Yesterday I farted while in the grocery store, standing next to a cute, young, buffed, handsome (you get the idea..). I was in the cheese aisle. How ironic is that..to cut the cheese in the cheese aisle. Hmmm..anyway, it smelled awful. I'm sure I turned red. But it didn't smell as awful as the Shabby Chic couch I had to toss due to our cat peeing on it...or the beach towels that I had to toss because of our cat peeing on them, too. By the way, the cat ran away. I search for him in the cheese aisle, but that's as far as I look. I have a new couch and want it to stay smelling yummy.
I LOVE these cats! They are the only ones I can own - I'm allergic to all the hairy ones. and yes....on Saturday at the ice cream shop. blamed it on Sarah(4) who was flirting with the nice police officers. I pointed at her & she got the worst case of the giggles I've ever seen. It was very funny!
They look like hemorrhoids with claws.
i think that they leave 'soiled stains' on things. The body oil, or something. Also, I hear they smell funky.
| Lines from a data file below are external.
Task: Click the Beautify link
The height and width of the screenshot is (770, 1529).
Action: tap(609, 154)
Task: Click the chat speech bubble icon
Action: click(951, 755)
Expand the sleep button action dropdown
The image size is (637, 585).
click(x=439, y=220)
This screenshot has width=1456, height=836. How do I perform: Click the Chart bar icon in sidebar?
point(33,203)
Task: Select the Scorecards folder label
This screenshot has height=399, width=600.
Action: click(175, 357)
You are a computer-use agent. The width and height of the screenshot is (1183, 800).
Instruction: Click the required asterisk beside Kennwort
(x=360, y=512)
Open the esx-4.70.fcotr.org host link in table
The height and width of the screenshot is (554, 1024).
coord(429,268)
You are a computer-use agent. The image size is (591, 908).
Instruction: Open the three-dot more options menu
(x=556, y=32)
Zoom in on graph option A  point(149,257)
@hej... BAH!hahahahahaha hahahaha hahahah ha!
I did cat sit for one of these type of cats once and I must say- they are very homely but they feel wonderful- kind of suedey with a built in heater- they radiate heat- no kidding. Never saw any weird oliy secretions or heard any farts either :) so funny this post- made me laugh so much I farted:) and blamed it on my cat!
OMG ME TOO ME TOO! I have been obsessed with hairless cats for forever. I think they are ADORABLE! My husband is firmly against the idea, though. If I didn't, you know, love him and stuff, I'm not sure I would have married him on the anti-hairless-cat-stance alone.